Tussen begin mei 2011 en eind februari 2018 ondergingen 1138 patiënten genoomprofileren van gematcht tumor en normaal DNA (analyse van 1700 genen) en tumor RNA-sequencing. De sequencing was succesvol in 1015 patiënten (89,2%). Potentieel actionabele veranderingen werden gedetecteerd in 817 patiënten (80,5%) van wie 132 (16,2%) sequencing-geleide therapie kregen. Onder deze 132 patiënten waren er 49 (37,1%) met klinisch profijt na zes maanden en 26 (19,7%) met exceptionele respons, gedefineerd als behandeling gedurende twaalf maanden of langer. Pathogene kiemlijnvarianten werden geïdentificeerd in 160 patiënten (15,8% van het cohort), waaronder 49 pathogene kiemlijnvarianten met therapeutische relevantie. Onder de 55 patiënten met carcinoom met onbekende origine (CUP) identificeerde NGS de primaire site in 28 (50,9%); sequencing-geleide therapie in 13 patiënten resulteerde in klinisch profijt in 7 patiënten (53,8%) en exceptionele respons in 5 patiënten (38,5%).
De onderzoekers concluderen dat de studie steun biedt aan een aanbeveling voor gericht kiemlijntesten in alle patiënten met gevorderde maligniteiten en voor NGS-profilering van patiënten met CUP en andere zeldzame maligniteiten.
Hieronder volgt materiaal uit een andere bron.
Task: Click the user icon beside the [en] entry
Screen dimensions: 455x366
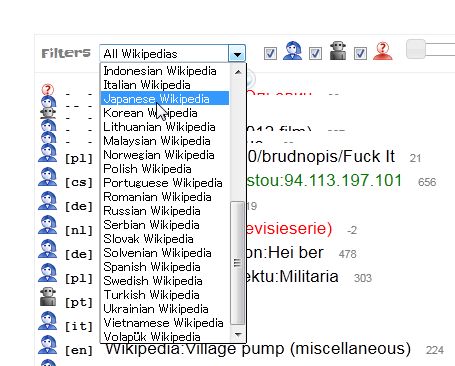Action: tap(48, 345)
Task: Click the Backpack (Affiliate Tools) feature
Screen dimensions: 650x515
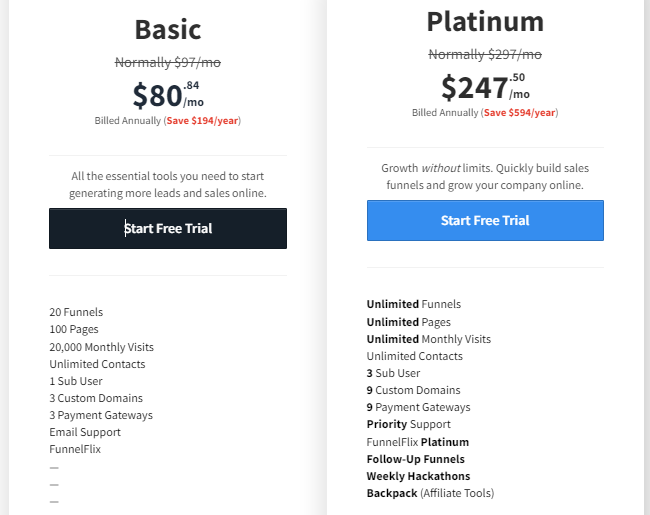Action: [431, 493]
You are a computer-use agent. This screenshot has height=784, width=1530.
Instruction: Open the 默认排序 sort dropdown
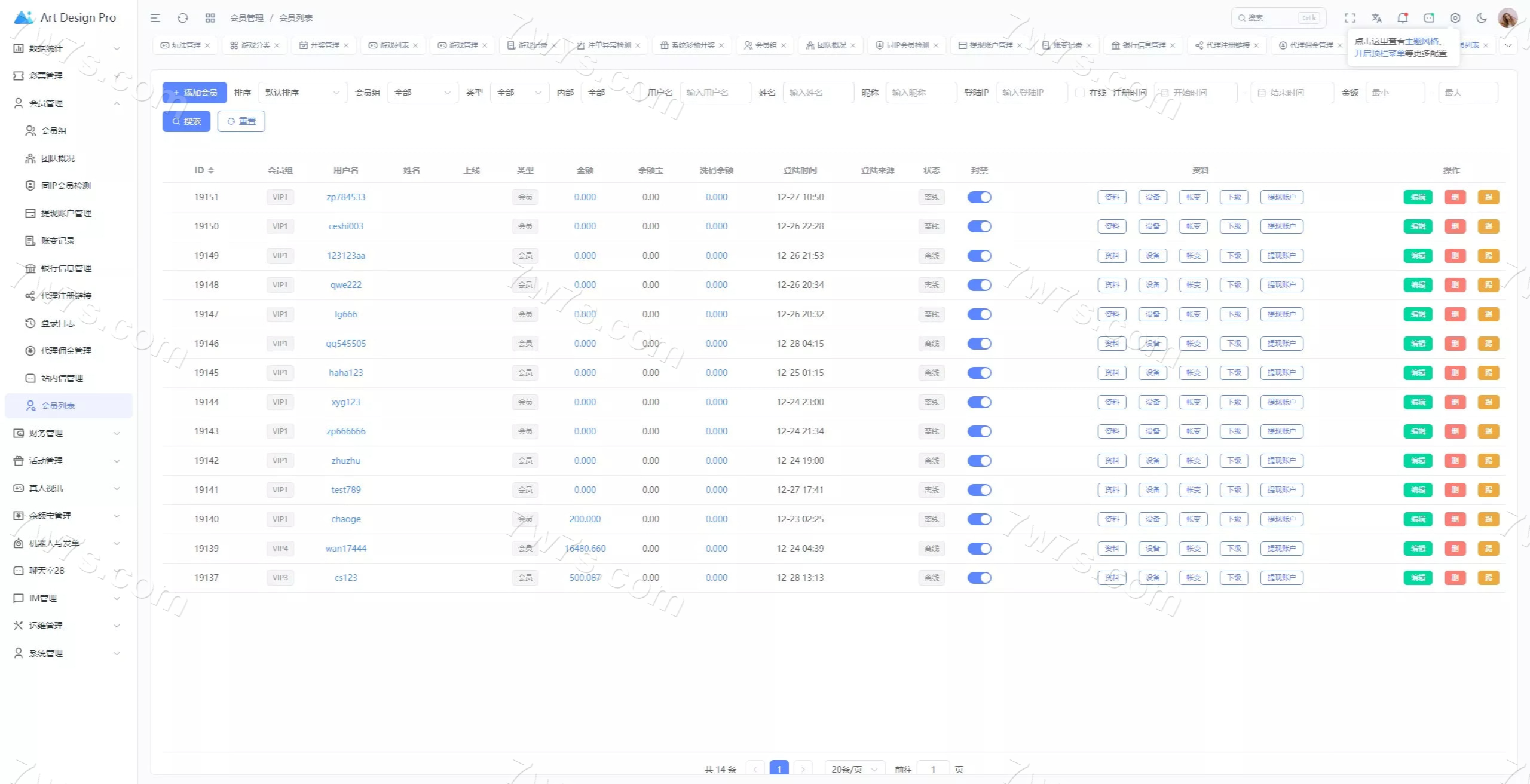302,93
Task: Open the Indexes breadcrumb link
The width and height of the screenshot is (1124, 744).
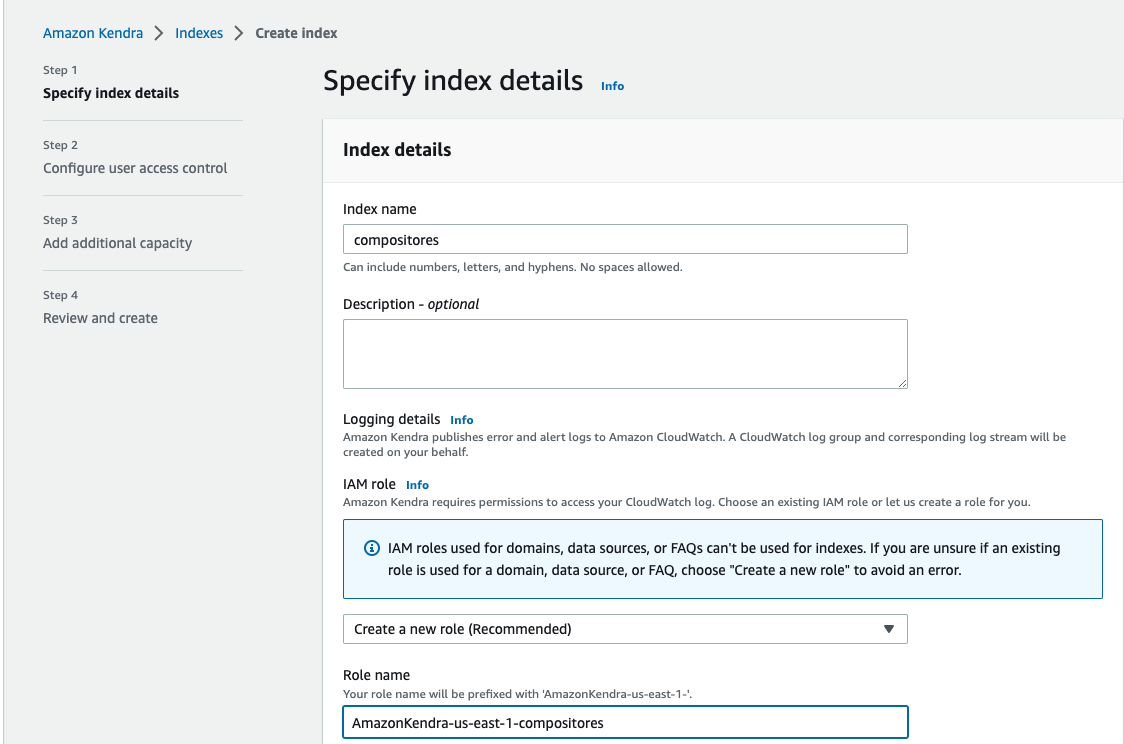Action: [x=199, y=33]
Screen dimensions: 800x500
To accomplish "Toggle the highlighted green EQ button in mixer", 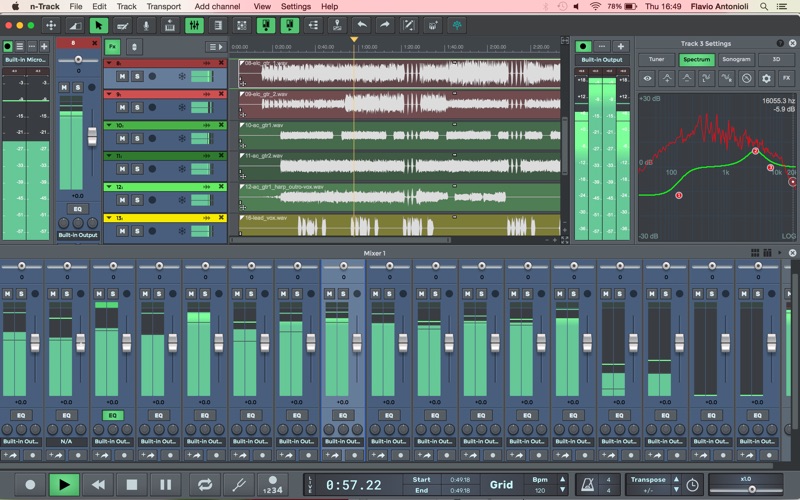I will (x=112, y=414).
- 1.Cobain EF, Wu Y-M, Vats P et al. Assessment of clinical benefit of integrative genomic profiling in advanced solid tumors. JAMA Oncol 2021; epub ahead of print
Summary: A study at the University of Michigan (Ann Arbor) found that in clinical practice next-generation sequencing of advanced solid tumors detected potentially actionable genomic alterations in 80.5% of patients. Of these 16.2% received sequencing-directed therapy, of whom 37.1% had clinical benefit, with exceptional responses in 19.7% of treated patiënts. Pathogenic germline variants were detected in 15.8%, including PGVs with therapeutic relevance in 4.8%.